According to The American Phytopathological Society modern poinsettia culture began with the introduction of the seedling cultivar ‘Oak Leaf’ grown originally in Jersey City, New Jersey, by a Mrs. Enteman in 1923. From then until the early 1960s, all of the principal cultivars of commercial importance were selections or sports from this original ‘Oak Leaf’ seedling.
By the 1950s breeding programmes were initiated at several horticultural institutions worldwide aimed at providing the flower trade with the first longer-lasting cultivar of commercial importance. In particular this meant cultivars which had very sturdy upright stems and which retained their bracts and foliage for as long as possible. The result was ‘Paul Mikkelson’ but it was quickly joined by a range of Norwegian [yes, Norwegian!] varieties which were multi-flowered and able to produce from 5-8 blooms from a single pinching out of the leading shoot, so saving considerable labour.

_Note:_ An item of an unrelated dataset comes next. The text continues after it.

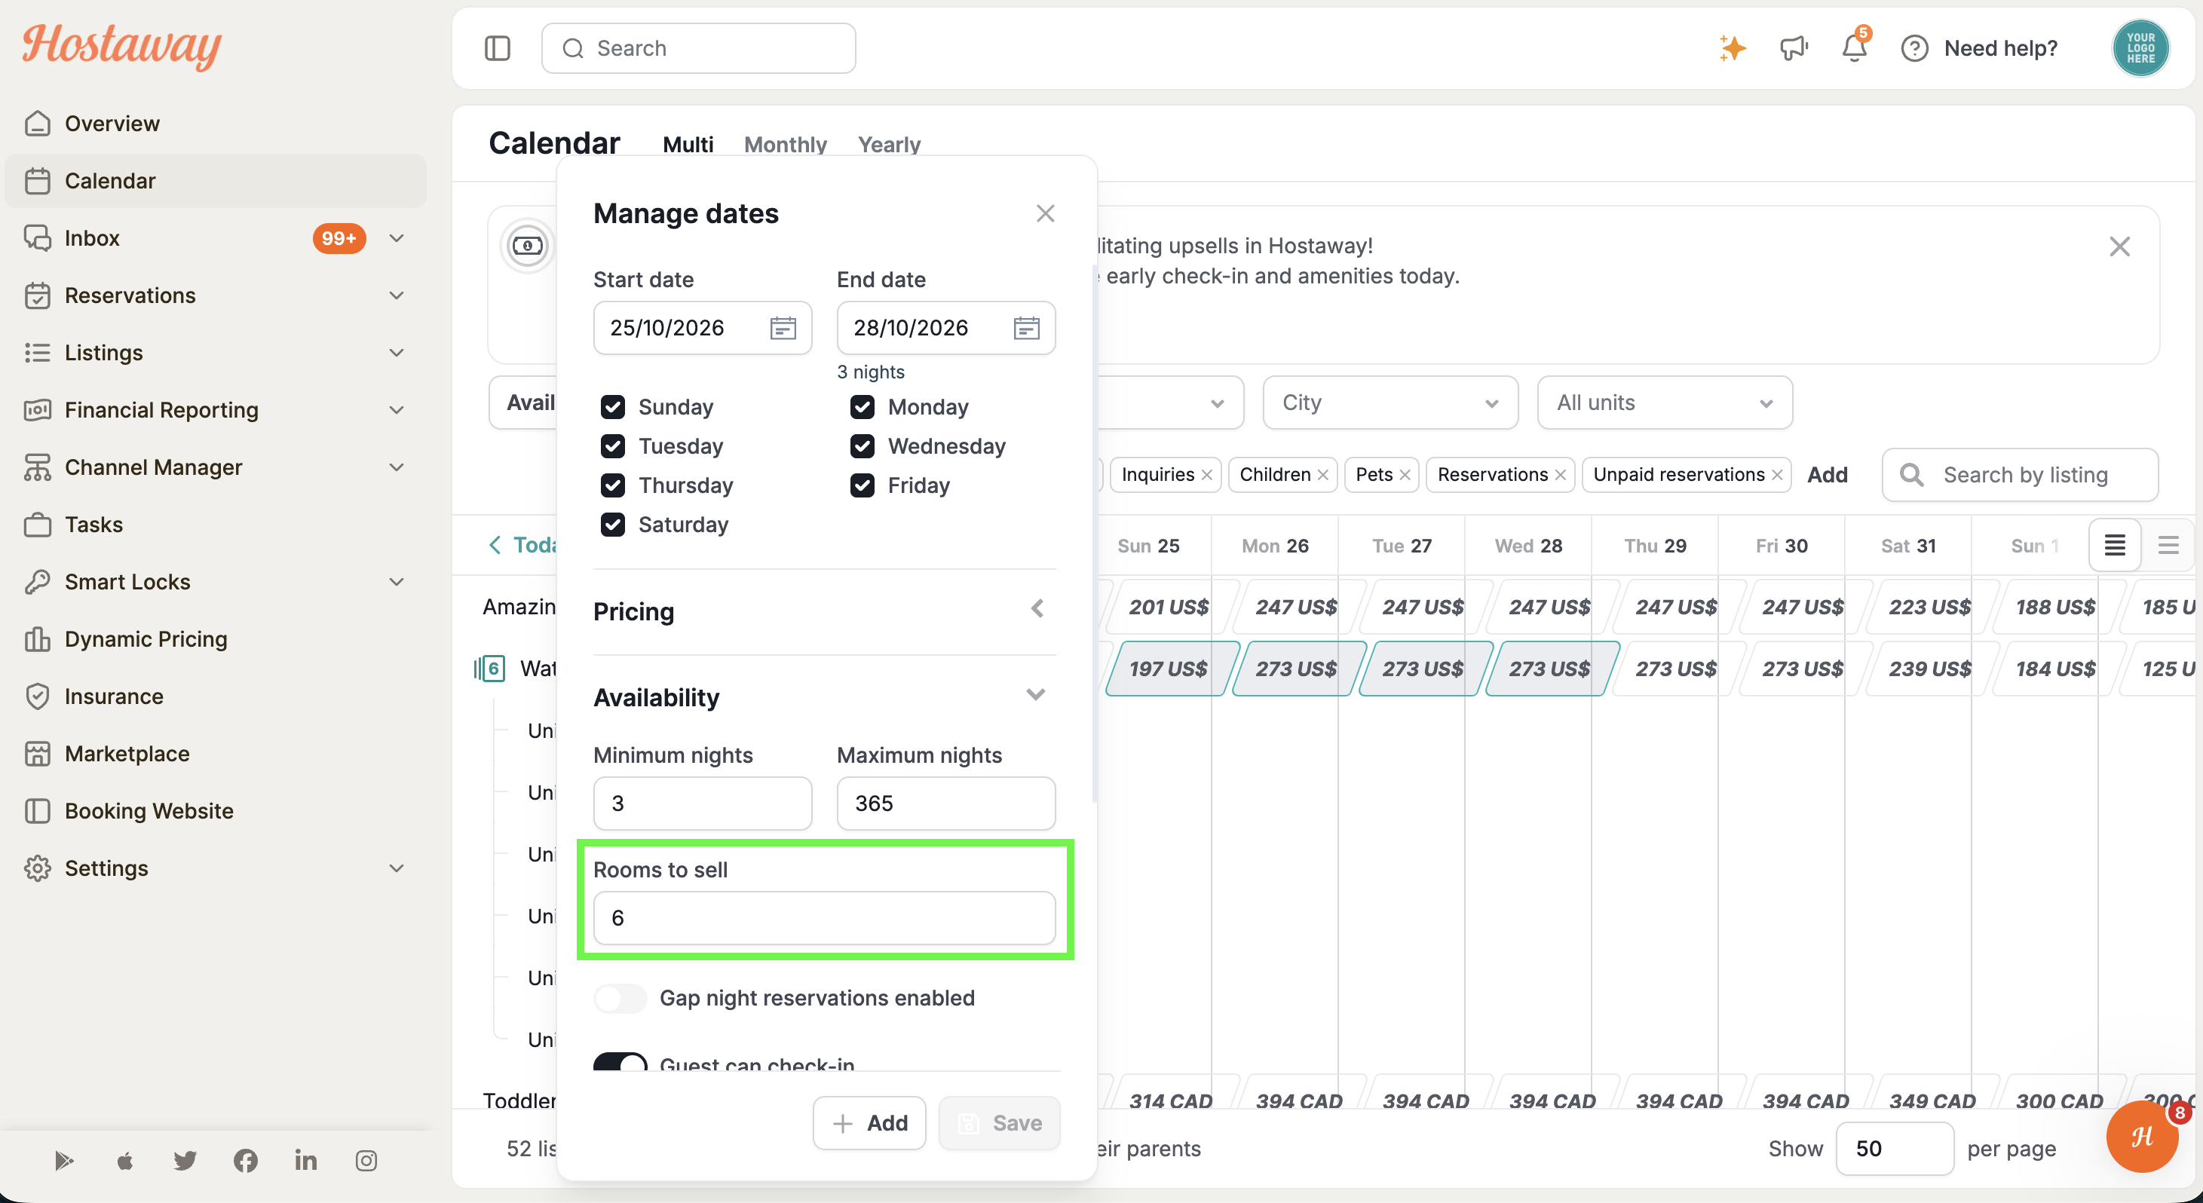Uncheck the Sunday checkbox

tap(612, 407)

Today there are over 100 poinsettia cultivars grown commercially, with one cultivar, Eckespoint Freedom representing over 50% of the market for red-bracted plants worldwide. But in order to stay competitive nurseries continue to hybridize, select and innovate.
Ecke continues to grow 10,000 to 15,000 new seedlings each year and then eliminates all but about 20 after the first year of tests. Eventually, those survivors are reduced to 5‐10 new varieties of which only one or two might stand a chance of becoming commercial. This ruthless process of selection and culling has led to varieties with marbled pink markings on otherwise off-white bracts and another with pink flecks on the traditional red background. 2010 saw the claim to have read “the only true orange” and 2012 the first purple-bracted variety…here are just a few. BUT you have been warned!
I can clearly no longer call it just a scarlet monstrosity…. luckily the the plant has many more lovable names. The Italians call it Stella di Natale but it’s etoile d’amour (‘star of love’) in France, noche buena (‘Christmas Eve’) in Mexico, and la corona de los Andes (‘crown of the Andes’) for Peruvians and Chileans. In Argentina, I am told, it is commonly called estrella federal, since in the 19th cnetury red was the colour of the party of the dictator Rosas, not inappropriate for a man who had no qualms about shedding other people´s blood. Whatever you want to call it there is no escaping its ‘festive’ presence …so maybe I should join the Victorians and most of the rest of the world and try to enjoy its subtle charms! Happy Holidays!